/NetApp-Hadoop-NFS-Connector

This projects provides a NFSv3 connector for Hadoop. Using the connector, Apache Hadoop and Apache Spark can use NFSv3 server as their storage backend.

Primary LanguageJava

NetApp-Hadoop-NFS-Connector

This site is obsolete. Please use NetApp FAS NFSConnector product from now.netapp.com

Overview

The Hadoop NFS Connector allows Apache Hadoop (2.2+) and Apache Spark (1.2+) to use a NFSv3 storage server as a storage endpoint. The NFS Connector supports two modes: (1) secondary filesystem - where Hadoop/Spark runs using HDFS as its primary storage and can use NFS as a second storage endpoint, and (2) primary filesystem - where Hadoop/Spark runs entirely on a NFSv3 storage server.

The code is written in a way such that existing applications do not have to change. All one has to do is to copy the connector jar into the lib/ directory of Hadoop/Spark. Then, modify core-site.xml to provide the necessary details.

NOTE: The code is in beta. We would love for you to try it out and give us feedback.

This is the first release and it does the following:

  • Connects to a NFSv3 storage server supporting AUTH_NONE or AUTH_SYS authentication method.
  • Works with Apache Hadoop (vanilla) 2.2 or newer, Hortonworks HDP 2.2 or newer
  • Supports all operations defined by the Hadoop FileSystem interface.
  • Pipelines the READ/WRITE requests to utilize the underlying network (works fine with 1GbE and 10GbE networks)

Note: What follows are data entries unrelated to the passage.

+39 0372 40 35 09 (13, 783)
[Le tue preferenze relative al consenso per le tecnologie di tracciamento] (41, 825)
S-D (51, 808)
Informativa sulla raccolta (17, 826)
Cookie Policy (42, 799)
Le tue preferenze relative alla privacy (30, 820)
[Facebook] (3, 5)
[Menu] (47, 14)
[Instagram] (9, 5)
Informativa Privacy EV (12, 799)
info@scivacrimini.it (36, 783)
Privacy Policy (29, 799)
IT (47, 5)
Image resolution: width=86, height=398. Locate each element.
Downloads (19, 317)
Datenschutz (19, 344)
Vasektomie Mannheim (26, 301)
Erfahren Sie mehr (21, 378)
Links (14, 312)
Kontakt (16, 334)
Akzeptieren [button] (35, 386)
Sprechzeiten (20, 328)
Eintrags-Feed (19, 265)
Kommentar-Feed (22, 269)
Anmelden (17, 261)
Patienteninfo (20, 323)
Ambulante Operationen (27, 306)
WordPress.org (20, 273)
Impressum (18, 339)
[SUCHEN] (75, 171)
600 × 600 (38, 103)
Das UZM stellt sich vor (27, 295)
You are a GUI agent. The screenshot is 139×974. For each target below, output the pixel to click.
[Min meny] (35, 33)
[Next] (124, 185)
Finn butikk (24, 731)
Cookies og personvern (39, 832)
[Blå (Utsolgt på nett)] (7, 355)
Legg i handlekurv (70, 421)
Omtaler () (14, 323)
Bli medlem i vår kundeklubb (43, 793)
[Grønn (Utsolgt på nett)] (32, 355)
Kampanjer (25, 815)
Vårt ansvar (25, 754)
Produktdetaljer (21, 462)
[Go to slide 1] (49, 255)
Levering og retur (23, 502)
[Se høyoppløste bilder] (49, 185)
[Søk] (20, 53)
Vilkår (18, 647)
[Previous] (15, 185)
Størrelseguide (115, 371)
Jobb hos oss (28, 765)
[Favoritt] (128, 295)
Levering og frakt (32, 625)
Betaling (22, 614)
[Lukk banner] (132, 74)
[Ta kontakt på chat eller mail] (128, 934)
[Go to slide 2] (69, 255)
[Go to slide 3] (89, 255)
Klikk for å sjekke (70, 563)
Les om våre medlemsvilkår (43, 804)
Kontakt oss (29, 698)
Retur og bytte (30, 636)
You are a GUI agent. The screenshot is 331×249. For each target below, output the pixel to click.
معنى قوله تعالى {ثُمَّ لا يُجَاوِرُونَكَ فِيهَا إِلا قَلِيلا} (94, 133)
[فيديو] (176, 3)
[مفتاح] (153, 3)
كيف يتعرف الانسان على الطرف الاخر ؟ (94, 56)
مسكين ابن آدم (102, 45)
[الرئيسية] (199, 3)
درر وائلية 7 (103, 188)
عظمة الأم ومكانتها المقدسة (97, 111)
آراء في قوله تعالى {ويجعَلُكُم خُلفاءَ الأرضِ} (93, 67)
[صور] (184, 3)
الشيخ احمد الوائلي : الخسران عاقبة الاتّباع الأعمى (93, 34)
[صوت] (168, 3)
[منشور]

We are planning to add these in the near future:

  • Ability to connect to multiple NFS endpoints (multiple IP addresses). This allows for even more bandwidth.
  • Integrate with Hadoop user authentication

How to use

Once the NFS connector is configured, you can easily invoke it from the command-line using the Hadoop shell.

  console> bin/hadoop fs -ls nfs://<nfs-server-hostname>:2049/ (if using as secondary filesystem)
  console> bin/hadoop fs -ls / (if using as default/primary filesystem)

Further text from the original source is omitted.